Fig. 5: DOLPHIN captures biologically relevant alternative splicing events that signify cell-type-specific differences.

a Dot plots showing the PSI values of the top differentially spliced events identified by DOLPHIN. b GO biological process (GOBP) enrichment analysis of biologically significant differentially spliced genes identified by DOLPHIN, with alternative splicing-related terms highlighted in red.

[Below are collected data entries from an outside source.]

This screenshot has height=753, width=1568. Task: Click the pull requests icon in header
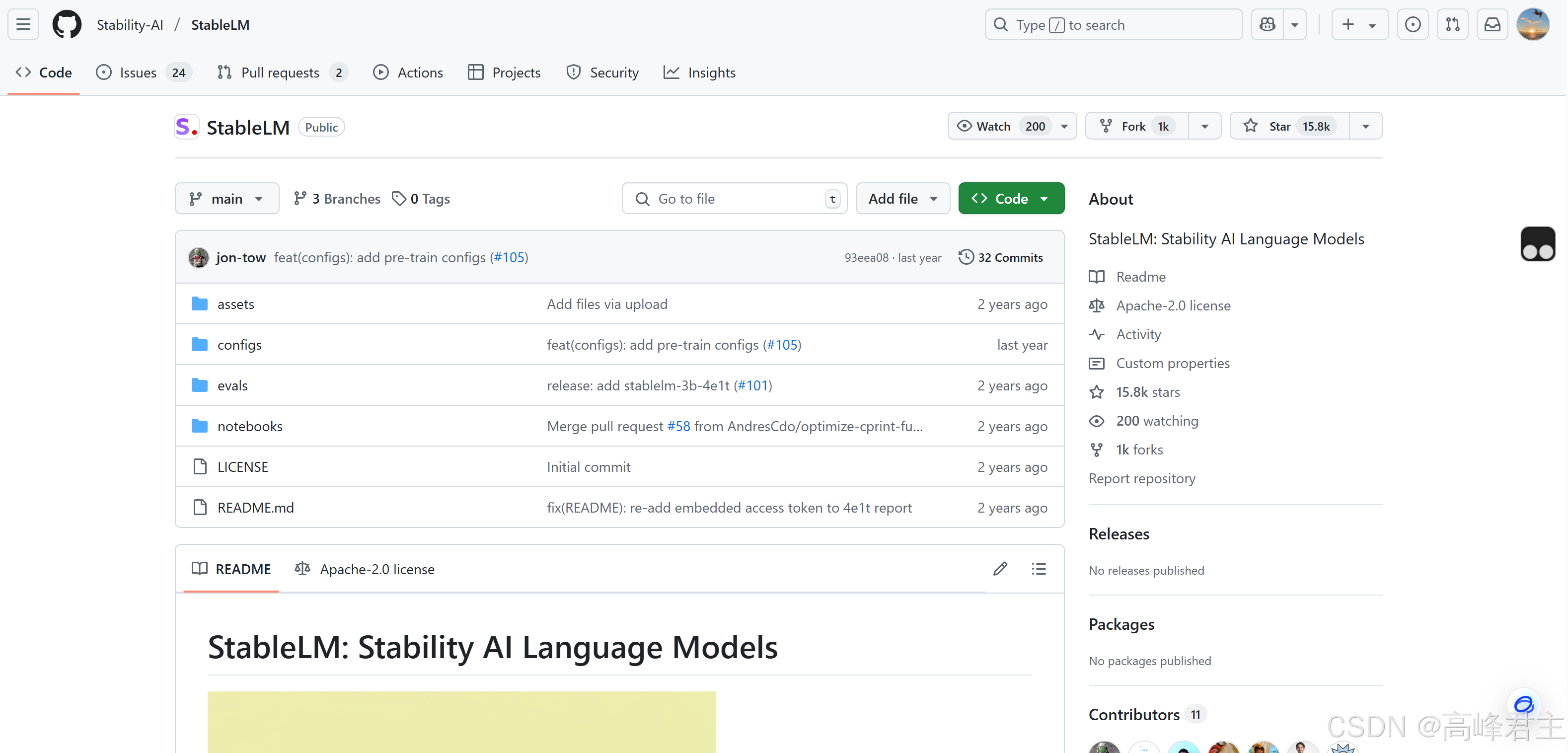pyautogui.click(x=1452, y=24)
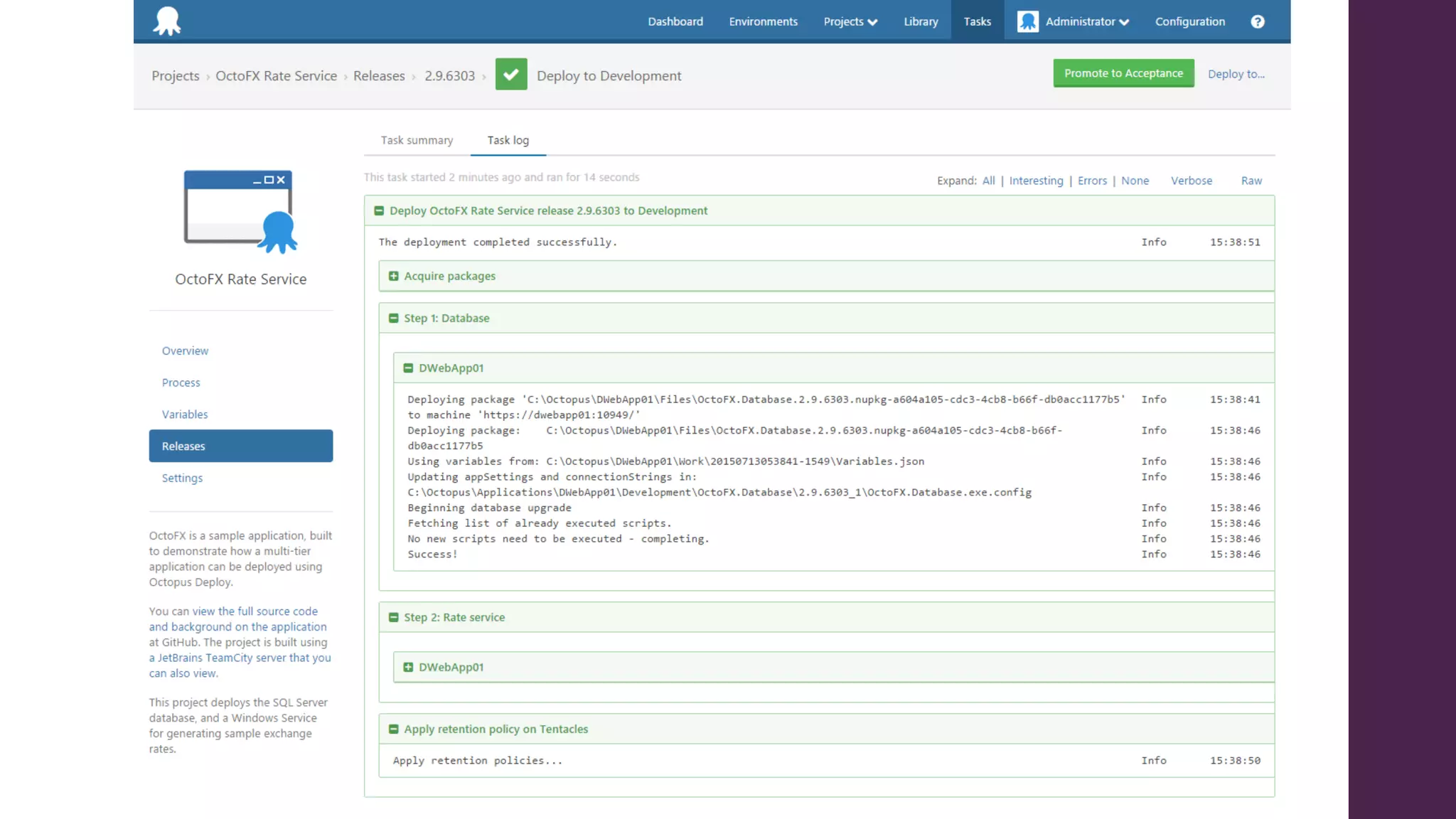The height and width of the screenshot is (819, 1456).
Task: Expand DWebApp01 under Rate service step
Action: tap(408, 667)
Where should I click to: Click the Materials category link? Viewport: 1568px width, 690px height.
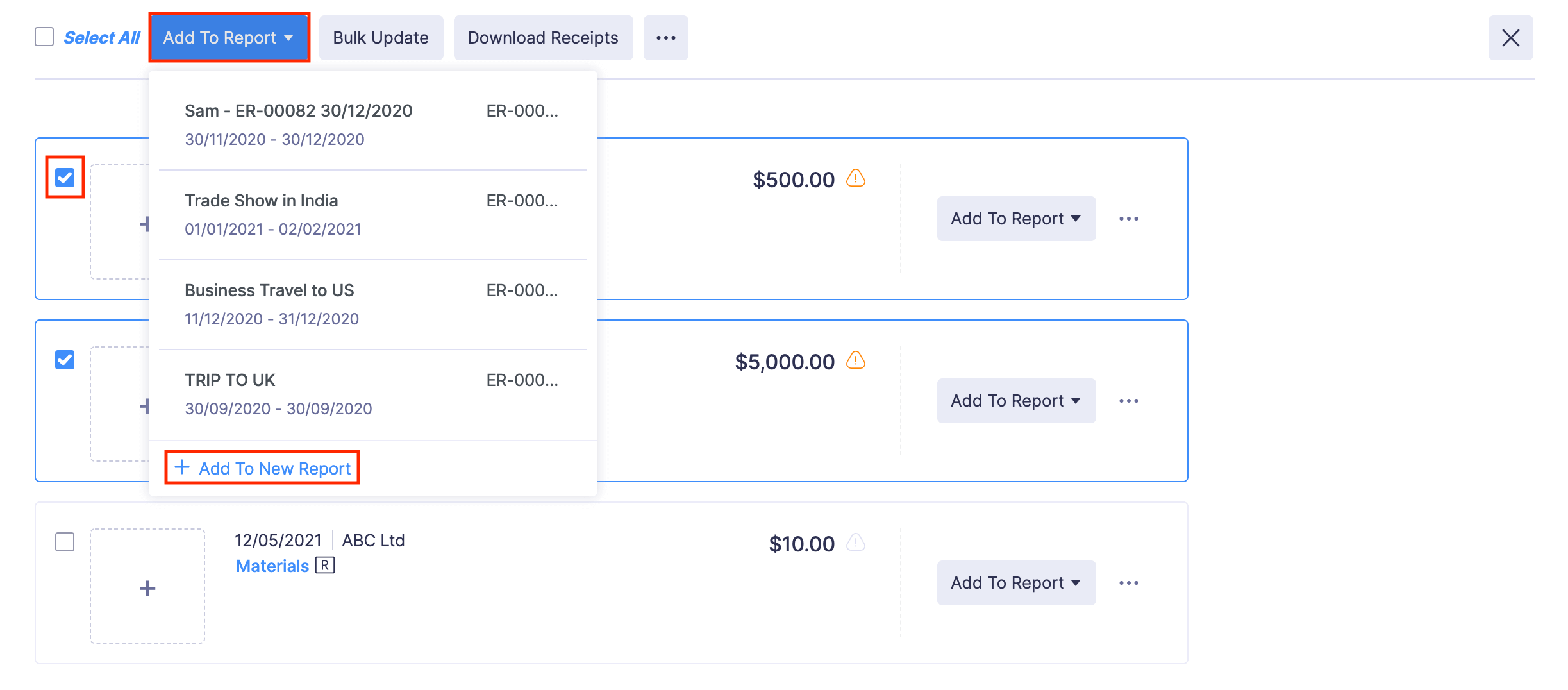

Adjusted P-values for each enrichment term were calculated using one-sided hypergeometric tests, followed by multiple testing correction using the Benjamini–Hochberg method. c Schematic illustration explaining PSI distribution splicing modality categorization. d PSI distribution for a single alternative splicing event, categorized by splicing modality across cell types, demonstrating that DOLPHIN provides clearer distinctions of splicing differences that align with cell type identities. e Splicing modality composition across single cells shows that DOLPHIN captures more distinct and biologically relevant splicing patterns by reducing the proportion of multimodal (null) categories, which represent PSI distributions without clear features. This demonstrates that DOLPHIN reduces ambiguity in alternative splicing event detection, enabling more precise analysis. f UMAP plots of cell clusters using PSI modality one-hot encoding demonstrate that the PSI splicing modalities identified by DOLPHIN retain strong cell-type-specific signals. DOLPHIN enhances the resolution of these cell-type-specific splicing patterns, providing clearer separation and biologically meaningful clustering compared to single-cell data alone. These biologically relevant alternative splicing events can contribute to more accurate cell type classification and offer insights into cellular diversity and potential disease mechanisms. P values from one-sided Student’s t-tests: *P < 0.05, **P < 0.01, ***P < 0.001, ****P < 0.0001; n.s. not significant. Exact P values are provided in the source data. Source data are provided as a Source Data file.